* Document text
--- START ---
Meteorite Watch
By: Jake | June 23, 2008 | Category: General
A century ago June 30th, settlers and tribes near the Tunguska River in Russia saw a flash in the sky. Then they heard what sounded like artillery fire and experienced a shock wave that knocked some people to the ground, destroyed nearby trees and broke windows hundreds of miles away. 
Scientists call this phenomenon the "Tunguska event" and believe the explosion was caused by a large meteoroid or comet fragment entering the Earth's atmosphere and exploding in the sky. Experts say that if the meteor had hit four hours later it would have destroyed the imperial capital of Russia, St. Petersburg.
I'd never heard of the Tunguska event until a GovGab commenter asked me what the likelihood of another Tunguska type event was and how we might avert a situation where a space rock would hit the Earth's surface. I can't answer that question, but the National Aeronautics and Space Administration has a program that can.
NASA's Near-Earth Object Program based at the Jet Propulsion Laboratory in California monitors the threat of near-Earth objects (asteroids and comet debris) and they say the risk of such an impact is low. In fact, it's lower than the daily risks we face like automobile accidents, disease or natural disasters. Still the NEO Program says monitoring space for potential threats and identifying them years before they can occur helps keep this risk low.
--- END ---
* Required action A
From the Meteorite Watch post, copy the passage starting at "NASA's Near-Earth Object" and ending at "this risk low.".
* Required action B
Answer these questions from the Meteorite Watch post:
(i) Which city would have been destroyed if the meteor had hit four hours later?
(ii) Where is NASA's Near-Earth Object Program based?
(iii) Is the risk of such an impact higher or lower than daily risks like automobile accidents?

* Stored data
--- START ---
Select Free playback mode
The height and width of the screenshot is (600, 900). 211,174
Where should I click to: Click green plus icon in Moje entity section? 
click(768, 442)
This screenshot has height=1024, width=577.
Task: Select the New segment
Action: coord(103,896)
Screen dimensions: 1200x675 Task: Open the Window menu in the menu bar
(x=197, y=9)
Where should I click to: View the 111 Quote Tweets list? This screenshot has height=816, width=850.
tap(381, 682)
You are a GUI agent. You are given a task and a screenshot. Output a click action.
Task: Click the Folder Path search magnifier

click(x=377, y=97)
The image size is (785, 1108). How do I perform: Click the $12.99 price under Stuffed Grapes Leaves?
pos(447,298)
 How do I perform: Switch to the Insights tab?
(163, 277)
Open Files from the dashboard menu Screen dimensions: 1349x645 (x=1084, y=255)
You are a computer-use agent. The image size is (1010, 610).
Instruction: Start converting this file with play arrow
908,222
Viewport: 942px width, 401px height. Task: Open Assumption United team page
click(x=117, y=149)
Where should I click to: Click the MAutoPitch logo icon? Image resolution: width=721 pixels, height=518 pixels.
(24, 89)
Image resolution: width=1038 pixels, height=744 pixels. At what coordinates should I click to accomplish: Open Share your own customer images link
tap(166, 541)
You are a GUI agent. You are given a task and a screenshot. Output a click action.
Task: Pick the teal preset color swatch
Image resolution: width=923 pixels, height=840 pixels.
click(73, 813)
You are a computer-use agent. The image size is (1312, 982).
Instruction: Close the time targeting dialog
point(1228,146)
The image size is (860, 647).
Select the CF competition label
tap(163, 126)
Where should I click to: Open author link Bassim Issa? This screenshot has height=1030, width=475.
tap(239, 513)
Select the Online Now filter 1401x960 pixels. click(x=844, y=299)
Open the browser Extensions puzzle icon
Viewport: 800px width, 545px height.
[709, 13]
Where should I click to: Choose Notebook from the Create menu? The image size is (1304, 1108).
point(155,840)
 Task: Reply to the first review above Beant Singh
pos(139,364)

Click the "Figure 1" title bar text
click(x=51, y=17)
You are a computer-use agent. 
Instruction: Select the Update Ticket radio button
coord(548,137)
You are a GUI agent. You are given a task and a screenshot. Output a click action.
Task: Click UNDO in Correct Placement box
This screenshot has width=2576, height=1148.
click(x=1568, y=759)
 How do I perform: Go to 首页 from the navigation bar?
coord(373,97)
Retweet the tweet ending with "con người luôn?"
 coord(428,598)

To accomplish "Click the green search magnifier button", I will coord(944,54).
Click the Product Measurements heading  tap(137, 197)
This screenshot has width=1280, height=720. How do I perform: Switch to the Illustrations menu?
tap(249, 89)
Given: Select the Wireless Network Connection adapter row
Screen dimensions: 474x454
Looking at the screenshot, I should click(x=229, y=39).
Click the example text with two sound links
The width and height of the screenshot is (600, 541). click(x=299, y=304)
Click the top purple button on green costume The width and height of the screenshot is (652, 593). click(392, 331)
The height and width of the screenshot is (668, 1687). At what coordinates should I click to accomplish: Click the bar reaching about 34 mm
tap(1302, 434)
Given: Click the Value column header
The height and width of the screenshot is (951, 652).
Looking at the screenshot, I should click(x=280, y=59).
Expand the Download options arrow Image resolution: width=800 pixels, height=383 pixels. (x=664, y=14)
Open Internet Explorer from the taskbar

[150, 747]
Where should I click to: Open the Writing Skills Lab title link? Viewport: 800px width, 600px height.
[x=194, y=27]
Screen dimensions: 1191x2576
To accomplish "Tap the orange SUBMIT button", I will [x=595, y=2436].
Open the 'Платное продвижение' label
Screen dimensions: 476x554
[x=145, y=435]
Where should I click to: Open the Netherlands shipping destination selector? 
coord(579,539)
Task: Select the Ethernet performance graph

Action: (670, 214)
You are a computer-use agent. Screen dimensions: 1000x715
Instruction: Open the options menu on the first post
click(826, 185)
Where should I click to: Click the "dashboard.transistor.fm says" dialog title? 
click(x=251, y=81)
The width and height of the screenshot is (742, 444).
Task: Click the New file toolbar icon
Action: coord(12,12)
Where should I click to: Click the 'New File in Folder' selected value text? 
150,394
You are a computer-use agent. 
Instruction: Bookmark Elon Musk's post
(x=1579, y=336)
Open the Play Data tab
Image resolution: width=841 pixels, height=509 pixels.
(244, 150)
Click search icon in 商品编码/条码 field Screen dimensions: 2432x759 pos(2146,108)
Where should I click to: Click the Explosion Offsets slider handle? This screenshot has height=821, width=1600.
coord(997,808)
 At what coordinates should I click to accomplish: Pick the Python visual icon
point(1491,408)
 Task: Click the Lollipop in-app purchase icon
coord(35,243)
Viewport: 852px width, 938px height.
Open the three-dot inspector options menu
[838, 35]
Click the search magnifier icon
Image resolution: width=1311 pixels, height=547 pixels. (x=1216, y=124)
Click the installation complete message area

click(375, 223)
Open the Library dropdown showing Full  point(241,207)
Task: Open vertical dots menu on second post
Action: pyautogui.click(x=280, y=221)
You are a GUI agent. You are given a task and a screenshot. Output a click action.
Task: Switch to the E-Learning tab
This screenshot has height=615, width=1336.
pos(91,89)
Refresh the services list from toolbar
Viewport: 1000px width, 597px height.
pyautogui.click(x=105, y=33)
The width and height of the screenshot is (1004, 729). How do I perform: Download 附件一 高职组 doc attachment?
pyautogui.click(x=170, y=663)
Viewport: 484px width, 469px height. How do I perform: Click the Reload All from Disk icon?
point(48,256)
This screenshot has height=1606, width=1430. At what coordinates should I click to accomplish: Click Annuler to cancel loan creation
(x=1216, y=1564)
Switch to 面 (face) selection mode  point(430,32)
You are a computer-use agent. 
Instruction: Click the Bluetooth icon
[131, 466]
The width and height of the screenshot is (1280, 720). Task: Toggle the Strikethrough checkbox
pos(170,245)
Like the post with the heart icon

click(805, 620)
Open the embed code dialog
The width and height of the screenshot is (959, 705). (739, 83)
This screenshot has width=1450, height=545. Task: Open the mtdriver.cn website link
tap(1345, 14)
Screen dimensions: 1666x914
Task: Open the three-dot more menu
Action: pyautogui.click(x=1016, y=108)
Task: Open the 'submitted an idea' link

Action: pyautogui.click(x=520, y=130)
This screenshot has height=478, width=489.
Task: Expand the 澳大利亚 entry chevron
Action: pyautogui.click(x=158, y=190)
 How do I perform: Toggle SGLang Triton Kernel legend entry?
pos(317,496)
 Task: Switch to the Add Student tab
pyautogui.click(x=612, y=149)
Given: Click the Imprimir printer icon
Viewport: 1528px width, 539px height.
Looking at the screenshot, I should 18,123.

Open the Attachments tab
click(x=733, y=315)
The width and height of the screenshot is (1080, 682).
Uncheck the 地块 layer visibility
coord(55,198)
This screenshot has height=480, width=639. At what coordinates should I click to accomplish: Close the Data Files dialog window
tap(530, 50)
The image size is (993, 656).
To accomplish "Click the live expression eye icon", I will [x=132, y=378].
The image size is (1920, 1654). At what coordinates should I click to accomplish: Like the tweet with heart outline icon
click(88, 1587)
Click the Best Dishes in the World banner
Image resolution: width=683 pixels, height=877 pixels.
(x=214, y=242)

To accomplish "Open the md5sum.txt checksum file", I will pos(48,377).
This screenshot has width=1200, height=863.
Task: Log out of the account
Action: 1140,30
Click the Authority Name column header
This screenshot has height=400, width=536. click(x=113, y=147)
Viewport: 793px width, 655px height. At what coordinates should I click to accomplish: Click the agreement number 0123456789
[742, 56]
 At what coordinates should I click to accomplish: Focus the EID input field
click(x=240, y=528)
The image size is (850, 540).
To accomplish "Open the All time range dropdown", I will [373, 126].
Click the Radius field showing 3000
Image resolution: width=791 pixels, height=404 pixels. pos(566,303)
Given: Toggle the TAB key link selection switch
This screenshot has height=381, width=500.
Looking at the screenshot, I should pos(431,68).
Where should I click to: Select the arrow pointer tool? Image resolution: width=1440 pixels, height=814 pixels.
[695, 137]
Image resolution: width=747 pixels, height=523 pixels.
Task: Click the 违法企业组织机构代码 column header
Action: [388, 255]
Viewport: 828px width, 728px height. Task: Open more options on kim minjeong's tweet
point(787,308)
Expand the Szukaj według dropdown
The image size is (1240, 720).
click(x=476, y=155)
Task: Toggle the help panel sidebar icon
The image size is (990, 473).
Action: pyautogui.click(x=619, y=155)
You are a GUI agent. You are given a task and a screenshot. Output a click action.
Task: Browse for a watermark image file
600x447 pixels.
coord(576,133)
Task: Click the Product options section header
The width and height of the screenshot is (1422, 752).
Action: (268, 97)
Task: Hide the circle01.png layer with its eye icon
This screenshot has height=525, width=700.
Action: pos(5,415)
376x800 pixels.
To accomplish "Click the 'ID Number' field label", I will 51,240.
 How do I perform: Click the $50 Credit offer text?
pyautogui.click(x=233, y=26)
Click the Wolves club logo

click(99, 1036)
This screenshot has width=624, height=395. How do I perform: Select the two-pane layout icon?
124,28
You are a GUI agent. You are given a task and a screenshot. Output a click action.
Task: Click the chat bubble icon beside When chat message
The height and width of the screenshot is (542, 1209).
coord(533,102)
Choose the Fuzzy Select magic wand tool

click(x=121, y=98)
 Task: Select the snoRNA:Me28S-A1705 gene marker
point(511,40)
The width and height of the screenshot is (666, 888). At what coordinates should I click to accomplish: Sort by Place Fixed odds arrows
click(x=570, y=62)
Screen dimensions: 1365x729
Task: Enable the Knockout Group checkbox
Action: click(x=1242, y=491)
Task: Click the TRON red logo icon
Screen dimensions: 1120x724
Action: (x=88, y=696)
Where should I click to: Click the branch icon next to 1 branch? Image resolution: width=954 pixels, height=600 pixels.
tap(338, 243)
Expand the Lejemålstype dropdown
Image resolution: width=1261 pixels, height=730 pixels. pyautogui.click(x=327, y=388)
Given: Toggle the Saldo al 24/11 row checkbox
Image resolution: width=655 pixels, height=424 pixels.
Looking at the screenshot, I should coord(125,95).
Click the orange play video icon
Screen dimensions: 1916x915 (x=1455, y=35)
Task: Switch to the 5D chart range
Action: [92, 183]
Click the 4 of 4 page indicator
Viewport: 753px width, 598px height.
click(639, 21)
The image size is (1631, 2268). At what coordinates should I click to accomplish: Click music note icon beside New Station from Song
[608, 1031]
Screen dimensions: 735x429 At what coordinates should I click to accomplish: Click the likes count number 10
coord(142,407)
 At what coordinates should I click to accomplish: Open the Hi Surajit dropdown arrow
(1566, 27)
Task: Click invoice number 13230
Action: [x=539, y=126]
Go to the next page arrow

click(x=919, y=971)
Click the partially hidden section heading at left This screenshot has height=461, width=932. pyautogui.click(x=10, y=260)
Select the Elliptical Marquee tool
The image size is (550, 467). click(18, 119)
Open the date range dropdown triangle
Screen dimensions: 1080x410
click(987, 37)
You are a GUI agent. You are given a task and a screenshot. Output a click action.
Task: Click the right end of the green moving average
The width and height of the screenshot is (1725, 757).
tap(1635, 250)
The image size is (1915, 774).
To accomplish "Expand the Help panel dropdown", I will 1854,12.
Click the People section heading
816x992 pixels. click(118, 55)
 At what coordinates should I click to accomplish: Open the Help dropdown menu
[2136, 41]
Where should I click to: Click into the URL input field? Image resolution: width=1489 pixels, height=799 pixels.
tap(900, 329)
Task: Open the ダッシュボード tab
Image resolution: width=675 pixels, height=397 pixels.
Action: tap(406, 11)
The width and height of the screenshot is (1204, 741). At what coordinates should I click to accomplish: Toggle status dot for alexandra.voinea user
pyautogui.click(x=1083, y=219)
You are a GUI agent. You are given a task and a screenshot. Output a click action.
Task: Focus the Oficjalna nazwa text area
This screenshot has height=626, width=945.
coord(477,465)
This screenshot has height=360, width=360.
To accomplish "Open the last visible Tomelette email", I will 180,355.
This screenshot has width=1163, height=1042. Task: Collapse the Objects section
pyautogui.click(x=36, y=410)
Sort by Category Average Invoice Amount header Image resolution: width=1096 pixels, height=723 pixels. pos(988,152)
--- END ---
* Task solution A
NASA's Near-Earth Object Program based at the Jet Propulsion Laboratory in California monitors the threat of near-Earth objects (asteroids and comet debris) and they say the risk of such an impact is low. In fact, it's lower than the daily risks we face like automobile accidents, disease or natural disasters. Still the NEO Program says monitoring space for potential threats and identifying them years before they can occur helps keep this risk low.

* Task solution B
(i) St. Petersburg, the imperial capital of Russia.
(ii) At the Jet Propulsion Laboratory in California.
(iii) Lower.